Accordingly, I would propose that the appeal of the Director of Public Prosecutions be allowed. Should the other members of the Court agree, I would propose that the sentence imposed on the respondent in the Court below be varied. In my opinion, the sentence of three years’ imprisonment, while lenient, does not fall outside the range of sentences properly available to the learned judge. Indeed, the Director of Public Prosecutions has not contended otherwise. Accordingly, I would propose that that sentence be confirmed. I consider that some suspension of sentence is appropriate and, again, the Director has not contended otherwise. I have not overlooked the word “substantial” in the passage already cited from the judgment of Brooking, J.A. in Schubert. But, as to the amount of suspension, it is necessary to have regard to the doctrine of double jeopardy developed, in relation to appeals such as this, by the High Court. The consequence of that doctrine is succinctly stated by the Court of Criminal Appeal of New South Wales in R. v. Allpass[8]:
“When, in response to a Crown appeal, the Court decides to re-sentence an offender, it ordinarily gives recognition to the element of double jeopardy involved (in twice standing for sentence) by imposing a sentence that is somewhat less than the sentence it considers should have been imposed at first instance.”

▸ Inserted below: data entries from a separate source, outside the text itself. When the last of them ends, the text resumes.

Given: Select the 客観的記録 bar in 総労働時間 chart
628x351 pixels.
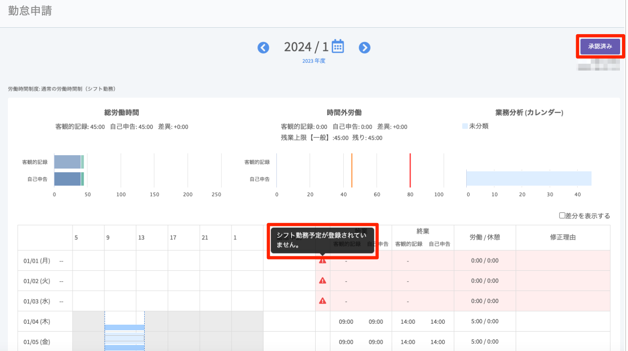Looking at the screenshot, I should 67,162.
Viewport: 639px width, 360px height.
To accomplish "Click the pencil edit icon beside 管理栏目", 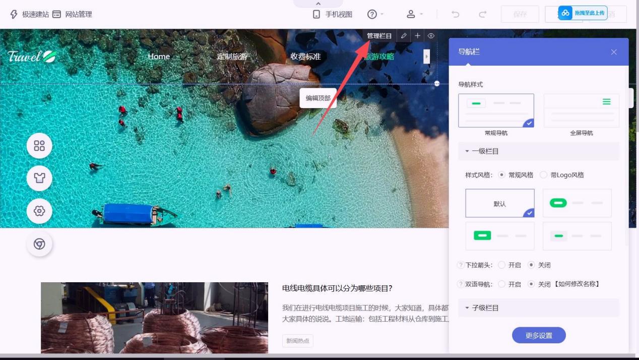I will click(x=404, y=36).
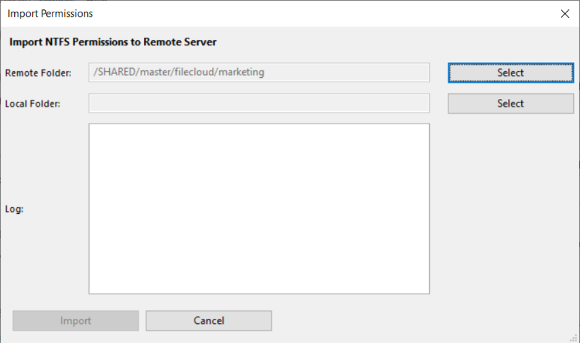This screenshot has width=580, height=343.
Task: Browse for a local folder via Select
Action: coord(510,103)
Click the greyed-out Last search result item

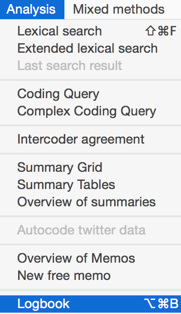click(x=90, y=65)
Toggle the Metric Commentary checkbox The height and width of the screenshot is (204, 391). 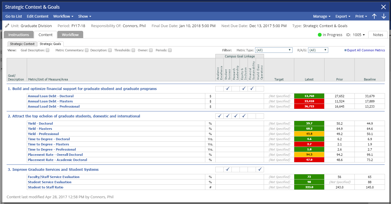point(87,50)
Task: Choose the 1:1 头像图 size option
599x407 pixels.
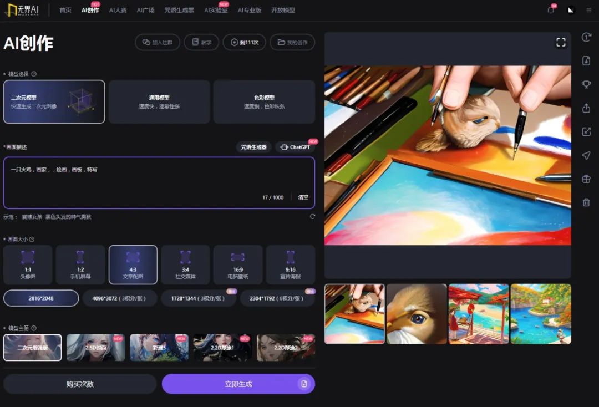Action: point(28,264)
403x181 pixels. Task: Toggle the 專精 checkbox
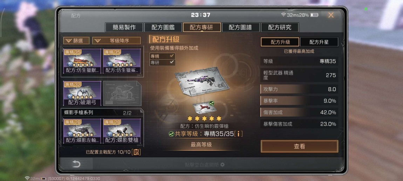163,56
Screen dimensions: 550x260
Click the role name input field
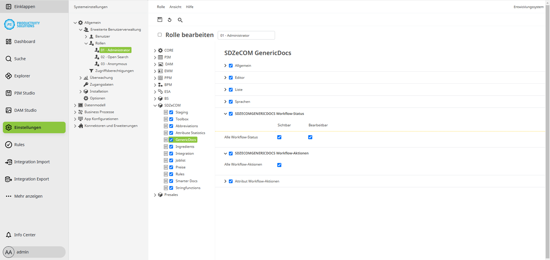[246, 35]

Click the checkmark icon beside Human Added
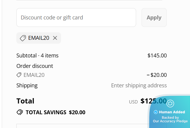pos(155,112)
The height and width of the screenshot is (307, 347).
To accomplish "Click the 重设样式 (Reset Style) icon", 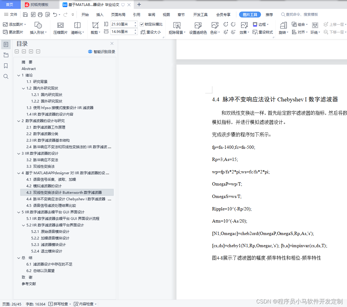I will tap(262, 32).
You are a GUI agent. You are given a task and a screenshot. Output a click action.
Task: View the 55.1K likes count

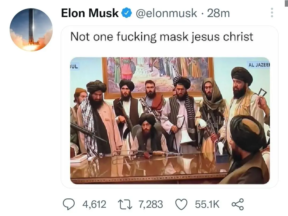click(207, 204)
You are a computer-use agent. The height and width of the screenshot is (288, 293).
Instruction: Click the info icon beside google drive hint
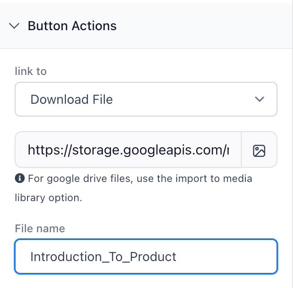(x=20, y=178)
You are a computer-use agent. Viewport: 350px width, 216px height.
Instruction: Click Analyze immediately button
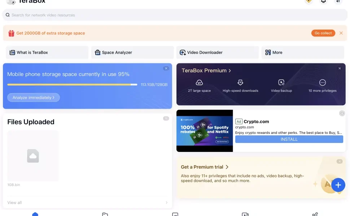[34, 98]
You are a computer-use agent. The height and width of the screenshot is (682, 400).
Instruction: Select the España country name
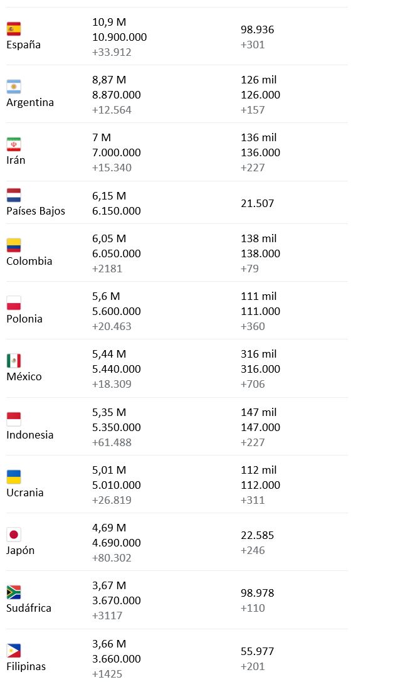click(x=23, y=45)
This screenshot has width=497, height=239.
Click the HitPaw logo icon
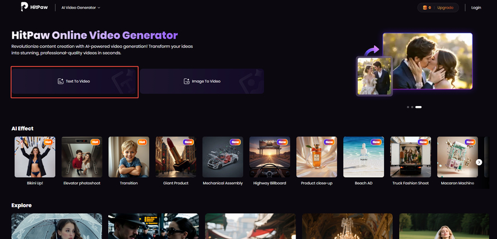pyautogui.click(x=24, y=8)
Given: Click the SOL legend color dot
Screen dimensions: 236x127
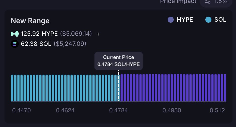Looking at the screenshot, I should (x=208, y=20).
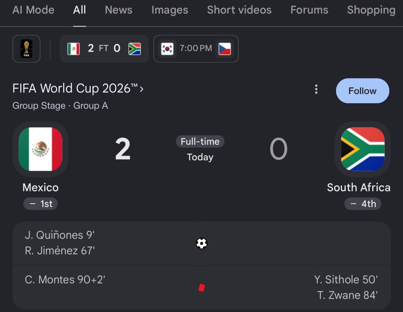Click small South Africa flag in score chip
The image size is (403, 312).
click(135, 49)
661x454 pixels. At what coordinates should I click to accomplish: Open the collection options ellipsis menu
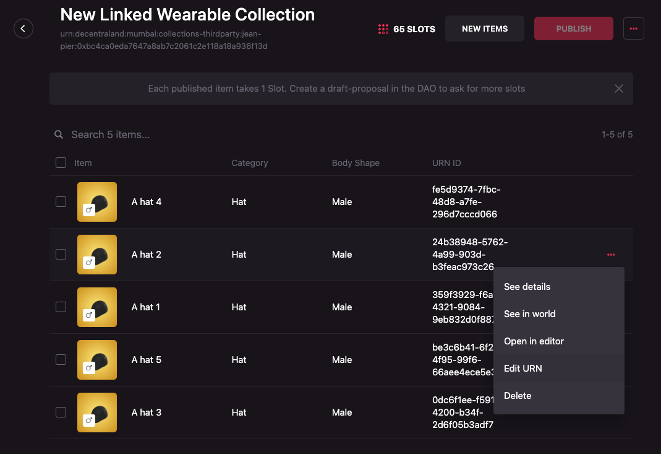(633, 28)
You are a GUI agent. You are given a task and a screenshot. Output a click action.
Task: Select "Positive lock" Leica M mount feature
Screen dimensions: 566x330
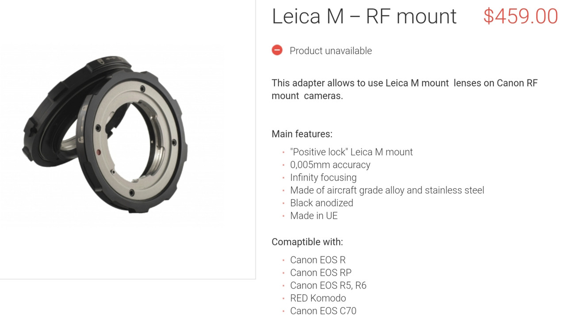coord(352,152)
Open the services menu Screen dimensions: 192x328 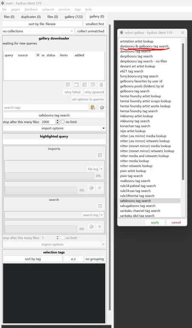pos(64,9)
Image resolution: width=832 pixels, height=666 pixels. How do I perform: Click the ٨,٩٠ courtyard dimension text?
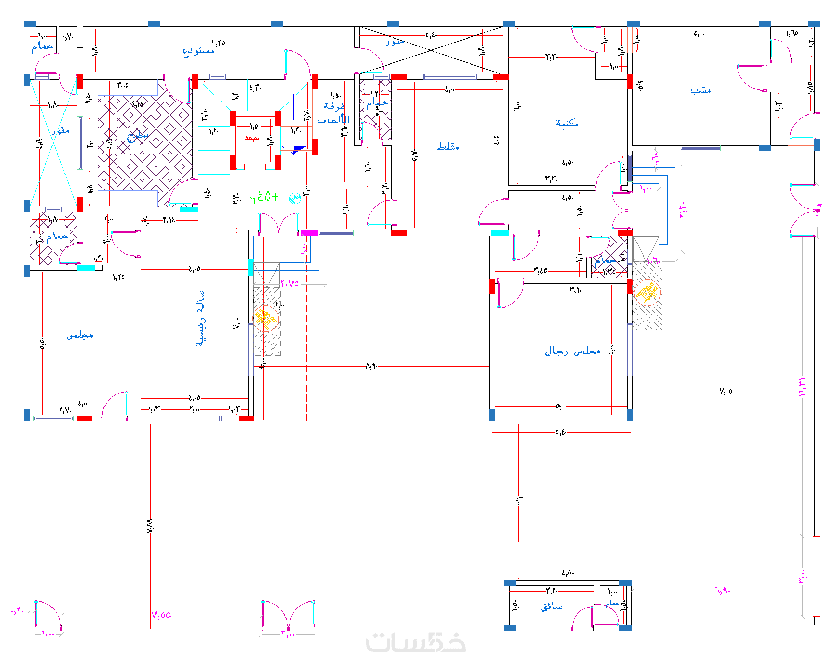click(x=371, y=366)
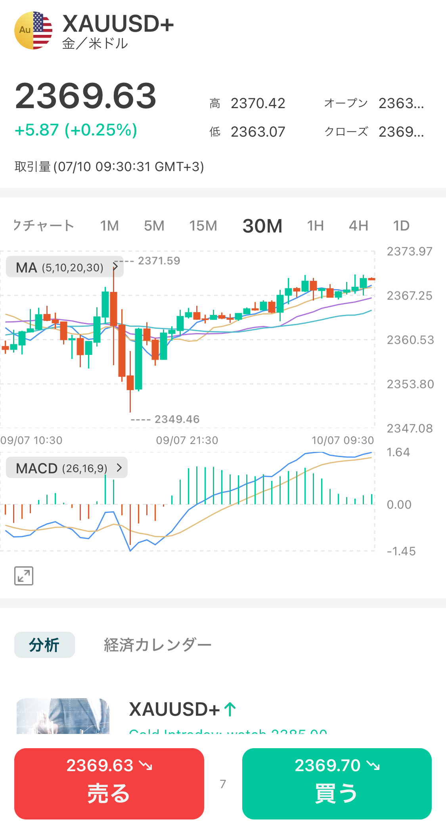Tap the green up arrow beside XAUUSD+
Screen dimensions: 446x827
(x=230, y=709)
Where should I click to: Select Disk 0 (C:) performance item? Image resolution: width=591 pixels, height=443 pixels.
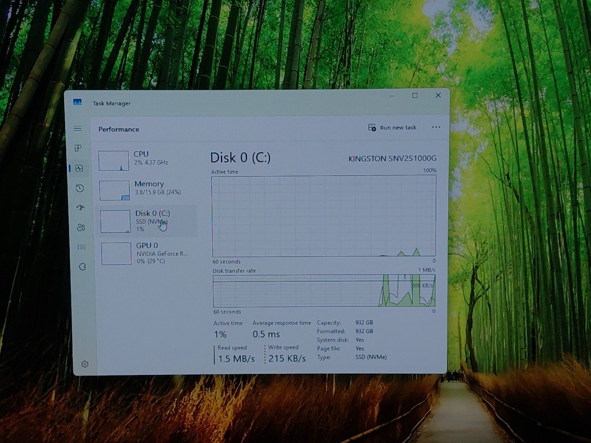(148, 221)
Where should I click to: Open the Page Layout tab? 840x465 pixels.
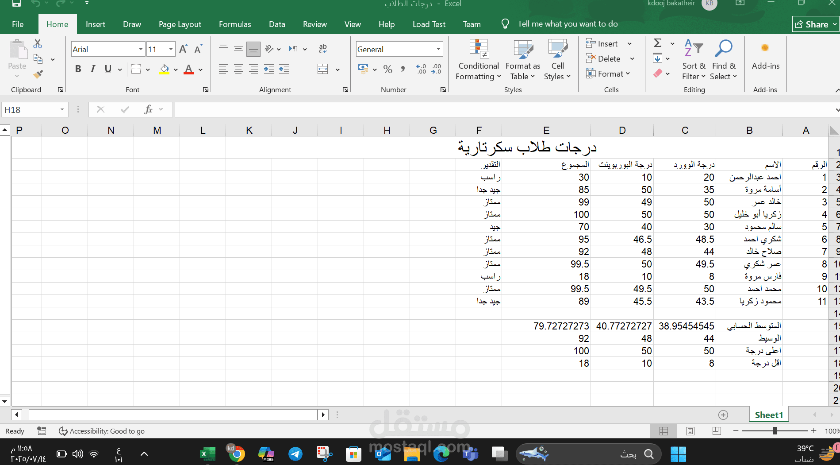tap(180, 24)
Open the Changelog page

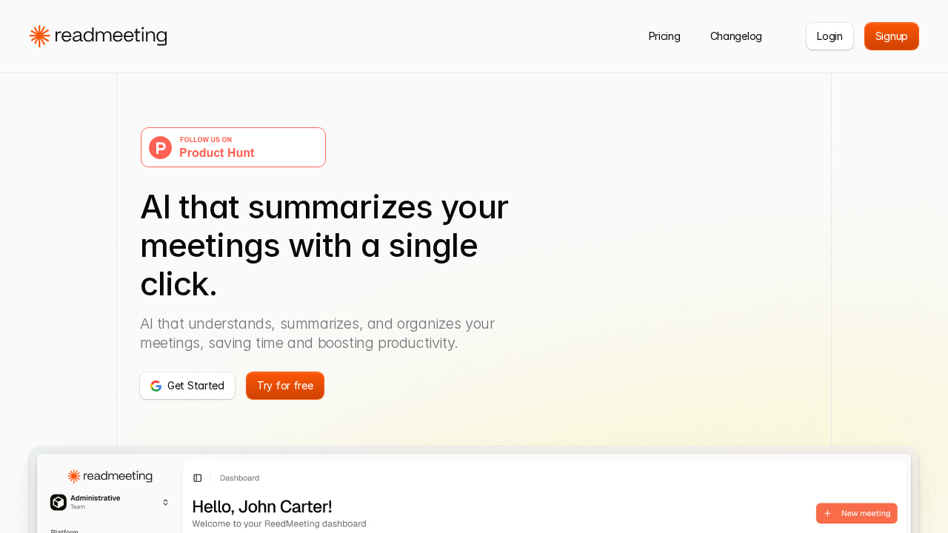pyautogui.click(x=735, y=36)
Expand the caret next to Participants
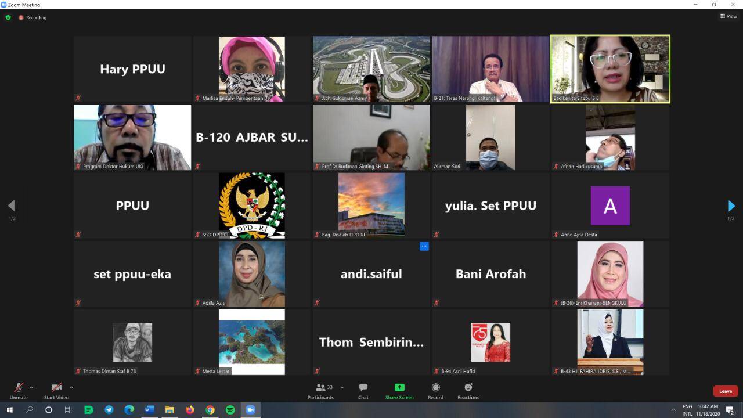The image size is (743, 418). click(342, 387)
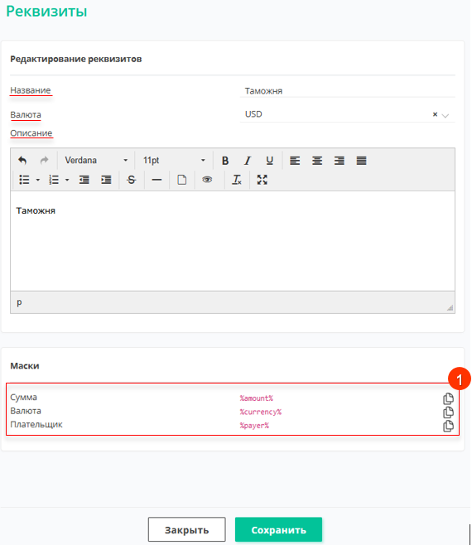Viewport: 472px width, 545px height.
Task: Toggle underline formatting in the editor
Action: pyautogui.click(x=270, y=161)
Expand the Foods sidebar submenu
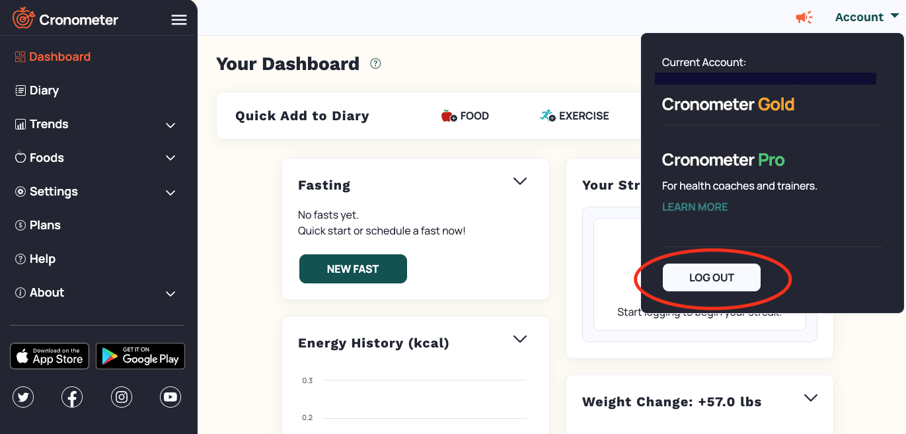The height and width of the screenshot is (434, 906). (170, 159)
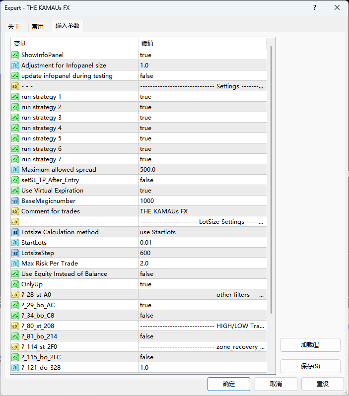Screen dimensions: 349x396
Task: Open update infopanel during testing value dropdown
Action: tap(202, 76)
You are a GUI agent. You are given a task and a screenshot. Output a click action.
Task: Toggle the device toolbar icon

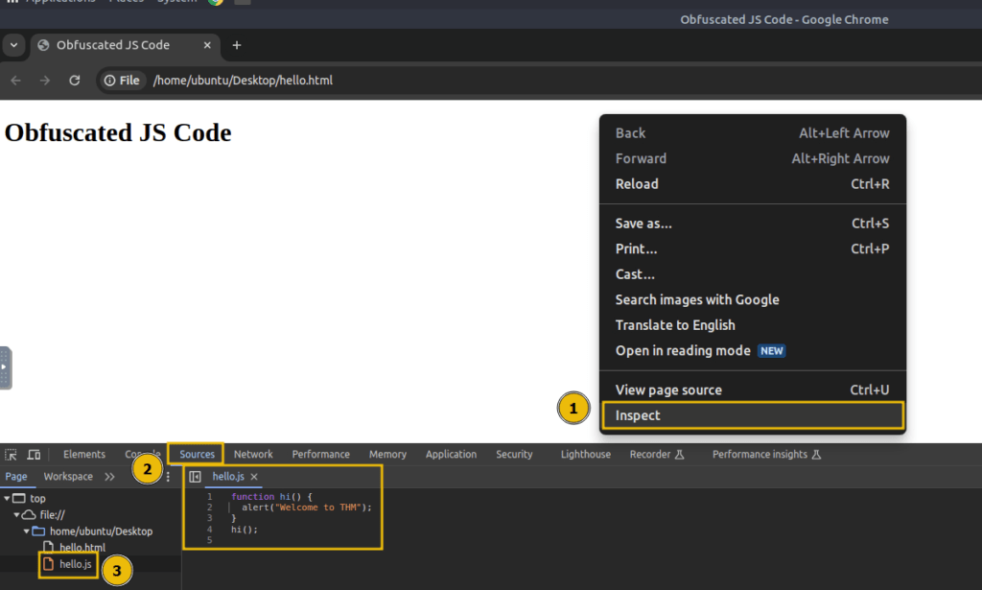(x=34, y=455)
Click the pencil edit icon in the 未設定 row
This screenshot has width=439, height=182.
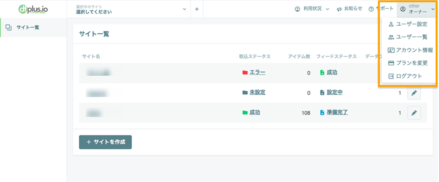coord(414,93)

Applying that doctrine and taking into account that the respondent has been at liberty since his sentencing in the County Court, I would further propose that two years of that sentence be suspended from and after the expiration of one year of the sentence which shall be reckoned from this date, 2 May 2002.
PHILLIPS, J.A.:
[8](1994) 72 A. Crim. R. 561 at 562
I agree substantially for the reasons given by the Chief Justice that this appeal should be allowed and the respondent re-sentenced as his Honour proposes. Having been a member of the Court which decided R. v. Soo[9], I should add that the circumstances of that case were quite different from those in this case. Each case
must depend upon its own facts and the decision in Soo, although also on a Director’s appeal, cannot govern the result in this. Both Kenny, J.A. and I emphasised in Soo that the circumstances there as a whole were most exceptional.
O'BRYAN, A.J.A.:
[9][1999] VSCA 132.
I have read in draft form the judgment of Phillips, C.J. and for the reasons he gives I too would allow the appeal, confirm the sentence of three years’ imprisonment and order that two years of that sentence be suspended for two years from and after the expiration of one year of the sentence which shall be reckoned from this date, 2 May 2002.